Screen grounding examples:
● ● ● ● ●

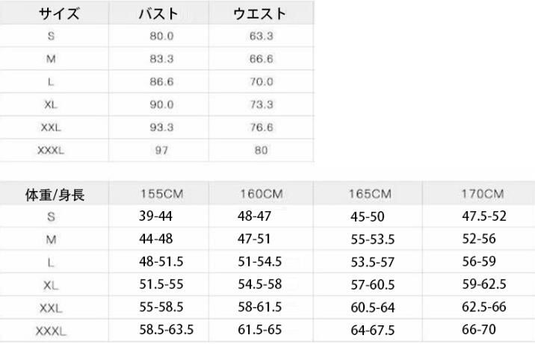Image resolution: width=535 pixels, height=344 pixels.
Task: Click the サイズ column header
Action: tap(58, 13)
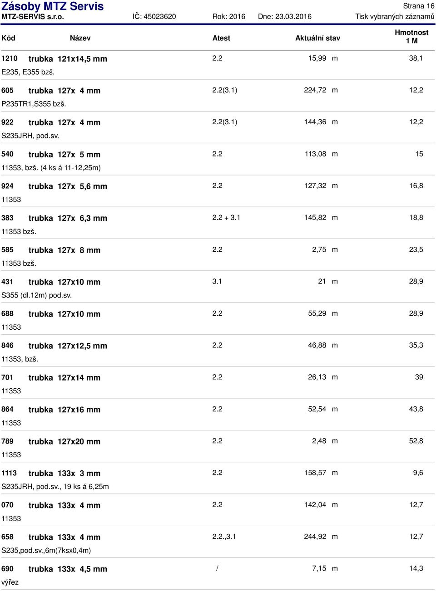
Task: Select the Název column header
Action: pyautogui.click(x=80, y=38)
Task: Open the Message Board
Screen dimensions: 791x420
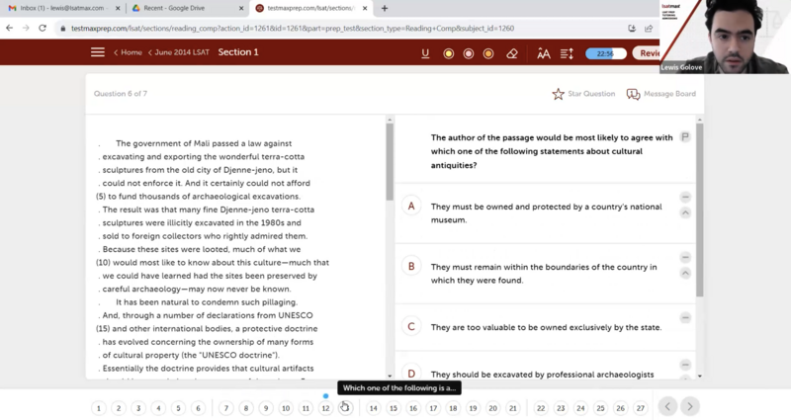Action: pyautogui.click(x=660, y=94)
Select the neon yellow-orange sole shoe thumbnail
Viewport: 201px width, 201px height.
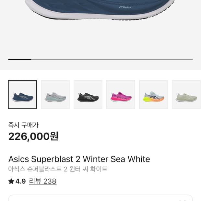click(153, 95)
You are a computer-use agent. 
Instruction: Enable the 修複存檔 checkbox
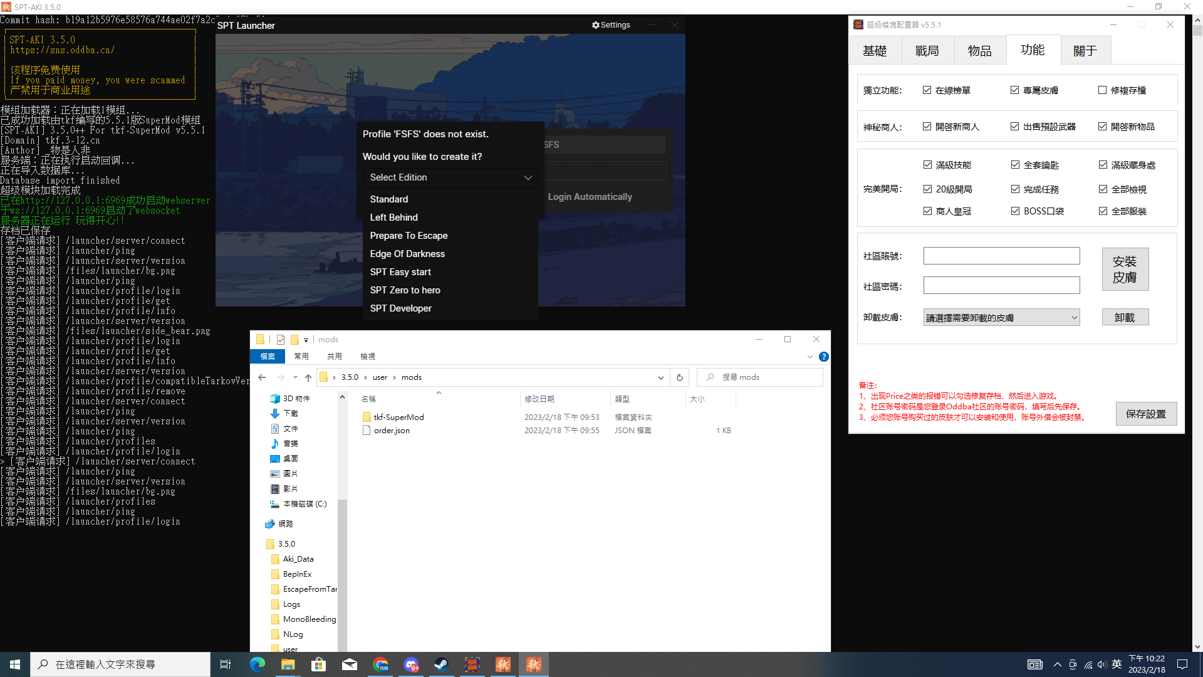pos(1102,90)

● ● ● ● ●

Reproduce all of the rows above verbatim, leaving out the pictures.

Image resolution: width=535 pixels, height=344 pixels.
Task: Click the サイズ column header
Action: tap(58, 13)
Task: Select the Název column header
Action: pyautogui.click(x=80, y=38)
Task: Open the Message Board
Screen dimensions: 791x420
Action: pyautogui.click(x=660, y=94)
Select the neon yellow-orange sole shoe thumbnail
Viewport: 201px width, 201px height.
click(153, 95)
You are a computer-use agent. 
Instruction: Enable the 修複存檔 checkbox
pos(1102,90)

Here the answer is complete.